THE EFFECT OF SALT DEPRIVATION ON THE URINARY CONCENTRATING MECHANISM IN THE DOG*

Abstract

Urinary concentrating ability was studied in dogs before and after sodium restriction by measuring maximum urinary concentration and TCH2O (tubular clearance of H2O) formation during mannitol diuresis. Sodium deprivation resulted in a slight fall in maximum osmotic urine/plasma ratios and a marked fall in TCH2O formation so that hyptotonic urine was excreted at moderate urine flows, This alteration in urinary concentrating ability was not due to an increased aldosterone secretion, since exogenous aldosterone failed to produce it in sodium- fed dogs and aldosterone antagonists failed to correct it in sodium-deprived dogs.

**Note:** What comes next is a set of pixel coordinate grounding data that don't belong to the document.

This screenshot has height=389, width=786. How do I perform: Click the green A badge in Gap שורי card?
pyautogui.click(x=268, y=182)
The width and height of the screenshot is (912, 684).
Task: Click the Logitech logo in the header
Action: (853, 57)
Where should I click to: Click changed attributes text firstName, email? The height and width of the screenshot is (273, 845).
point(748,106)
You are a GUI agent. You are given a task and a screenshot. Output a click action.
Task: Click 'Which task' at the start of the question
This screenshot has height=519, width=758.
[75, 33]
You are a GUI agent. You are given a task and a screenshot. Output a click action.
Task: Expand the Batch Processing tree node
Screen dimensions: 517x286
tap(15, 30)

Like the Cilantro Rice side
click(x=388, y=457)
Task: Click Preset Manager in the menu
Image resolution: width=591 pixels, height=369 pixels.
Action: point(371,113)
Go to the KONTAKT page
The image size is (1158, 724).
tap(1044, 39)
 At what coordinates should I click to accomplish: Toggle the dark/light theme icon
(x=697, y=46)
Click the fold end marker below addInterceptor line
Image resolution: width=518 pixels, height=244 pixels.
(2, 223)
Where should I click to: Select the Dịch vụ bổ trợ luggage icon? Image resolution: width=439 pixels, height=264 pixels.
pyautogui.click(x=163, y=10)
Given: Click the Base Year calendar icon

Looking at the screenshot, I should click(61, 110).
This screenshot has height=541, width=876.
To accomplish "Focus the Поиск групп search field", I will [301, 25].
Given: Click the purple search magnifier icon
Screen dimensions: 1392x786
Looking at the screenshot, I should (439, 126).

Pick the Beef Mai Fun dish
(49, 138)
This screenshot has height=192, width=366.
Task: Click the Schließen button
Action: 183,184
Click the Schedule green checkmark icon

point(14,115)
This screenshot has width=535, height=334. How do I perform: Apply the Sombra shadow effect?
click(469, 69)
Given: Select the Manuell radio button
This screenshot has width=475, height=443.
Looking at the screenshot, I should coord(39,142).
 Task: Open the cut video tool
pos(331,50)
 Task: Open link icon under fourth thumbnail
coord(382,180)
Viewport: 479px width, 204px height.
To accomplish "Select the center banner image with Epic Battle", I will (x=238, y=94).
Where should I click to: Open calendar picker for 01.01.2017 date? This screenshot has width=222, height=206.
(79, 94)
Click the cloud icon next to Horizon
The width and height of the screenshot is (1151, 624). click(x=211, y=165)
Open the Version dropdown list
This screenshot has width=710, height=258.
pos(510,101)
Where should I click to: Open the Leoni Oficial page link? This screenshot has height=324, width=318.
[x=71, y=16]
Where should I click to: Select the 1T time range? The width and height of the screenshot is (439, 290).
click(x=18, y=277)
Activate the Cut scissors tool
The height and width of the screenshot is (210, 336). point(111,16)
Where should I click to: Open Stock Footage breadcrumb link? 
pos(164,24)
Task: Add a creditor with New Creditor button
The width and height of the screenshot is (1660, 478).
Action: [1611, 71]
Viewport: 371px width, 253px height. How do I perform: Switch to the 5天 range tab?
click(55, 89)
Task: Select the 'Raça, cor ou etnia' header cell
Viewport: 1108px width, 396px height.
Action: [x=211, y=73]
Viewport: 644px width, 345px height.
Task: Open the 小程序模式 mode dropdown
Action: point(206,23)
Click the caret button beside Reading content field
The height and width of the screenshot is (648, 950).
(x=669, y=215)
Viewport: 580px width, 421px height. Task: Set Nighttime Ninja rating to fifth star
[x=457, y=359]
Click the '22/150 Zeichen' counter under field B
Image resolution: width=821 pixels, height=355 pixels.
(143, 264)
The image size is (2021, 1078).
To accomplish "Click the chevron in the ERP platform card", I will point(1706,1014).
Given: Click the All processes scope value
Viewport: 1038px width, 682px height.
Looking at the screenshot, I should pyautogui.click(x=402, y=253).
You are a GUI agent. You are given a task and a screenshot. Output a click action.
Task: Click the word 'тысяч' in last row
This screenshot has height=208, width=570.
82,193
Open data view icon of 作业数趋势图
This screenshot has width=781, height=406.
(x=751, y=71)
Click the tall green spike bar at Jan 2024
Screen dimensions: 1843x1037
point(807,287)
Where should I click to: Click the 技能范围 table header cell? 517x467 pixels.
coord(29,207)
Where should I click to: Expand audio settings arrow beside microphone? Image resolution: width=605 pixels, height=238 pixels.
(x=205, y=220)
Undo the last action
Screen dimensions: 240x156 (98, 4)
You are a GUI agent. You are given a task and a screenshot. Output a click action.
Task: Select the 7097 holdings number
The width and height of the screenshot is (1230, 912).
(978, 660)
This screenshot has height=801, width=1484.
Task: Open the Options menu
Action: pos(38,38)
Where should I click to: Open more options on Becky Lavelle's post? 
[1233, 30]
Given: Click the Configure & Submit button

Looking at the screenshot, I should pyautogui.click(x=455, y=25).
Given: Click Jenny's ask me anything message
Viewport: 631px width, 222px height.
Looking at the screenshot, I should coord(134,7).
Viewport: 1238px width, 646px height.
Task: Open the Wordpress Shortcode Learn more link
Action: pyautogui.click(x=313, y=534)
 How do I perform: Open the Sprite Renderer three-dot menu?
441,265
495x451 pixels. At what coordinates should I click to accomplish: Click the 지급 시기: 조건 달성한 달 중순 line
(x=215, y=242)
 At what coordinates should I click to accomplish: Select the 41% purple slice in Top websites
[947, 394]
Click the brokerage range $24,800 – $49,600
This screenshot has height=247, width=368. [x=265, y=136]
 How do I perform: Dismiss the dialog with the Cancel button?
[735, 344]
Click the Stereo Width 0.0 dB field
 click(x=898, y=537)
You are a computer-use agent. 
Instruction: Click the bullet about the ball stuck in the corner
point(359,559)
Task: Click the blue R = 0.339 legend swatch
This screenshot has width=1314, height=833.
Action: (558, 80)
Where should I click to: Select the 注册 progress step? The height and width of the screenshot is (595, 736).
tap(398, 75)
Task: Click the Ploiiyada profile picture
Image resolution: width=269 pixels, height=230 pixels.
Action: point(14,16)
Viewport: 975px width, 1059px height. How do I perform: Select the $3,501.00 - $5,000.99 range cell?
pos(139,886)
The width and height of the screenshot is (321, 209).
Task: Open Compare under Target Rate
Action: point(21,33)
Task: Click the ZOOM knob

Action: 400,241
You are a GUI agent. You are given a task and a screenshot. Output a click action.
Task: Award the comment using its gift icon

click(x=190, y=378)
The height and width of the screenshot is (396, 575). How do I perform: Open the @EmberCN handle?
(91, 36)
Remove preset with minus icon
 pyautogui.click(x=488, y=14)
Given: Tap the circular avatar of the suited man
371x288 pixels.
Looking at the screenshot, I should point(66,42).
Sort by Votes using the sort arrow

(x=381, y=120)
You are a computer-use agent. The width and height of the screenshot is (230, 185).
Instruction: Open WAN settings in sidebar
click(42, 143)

The defect, however, was always associated with a fall in glomerular filtration rate (GFR) and was corrected by raising GFR in salt-restricted dogs with methylprednisolone. That diminished GFR did not produce the defect by decreasing the amount of sodium reaching the loop of Henle was shown by the ability of sodium-fed hyponatremic dogs to form normal TcH2O despite a reduction in sodium delivery to the loop of Henle to levels far below those of normonatremic sodium-deprived dogs. It is concluded that the defect in urinary concentration seen in sodium deprivation is due to the failure of distal tubular fluid to equilibrate to isotonicity before reaching the collecting tubule.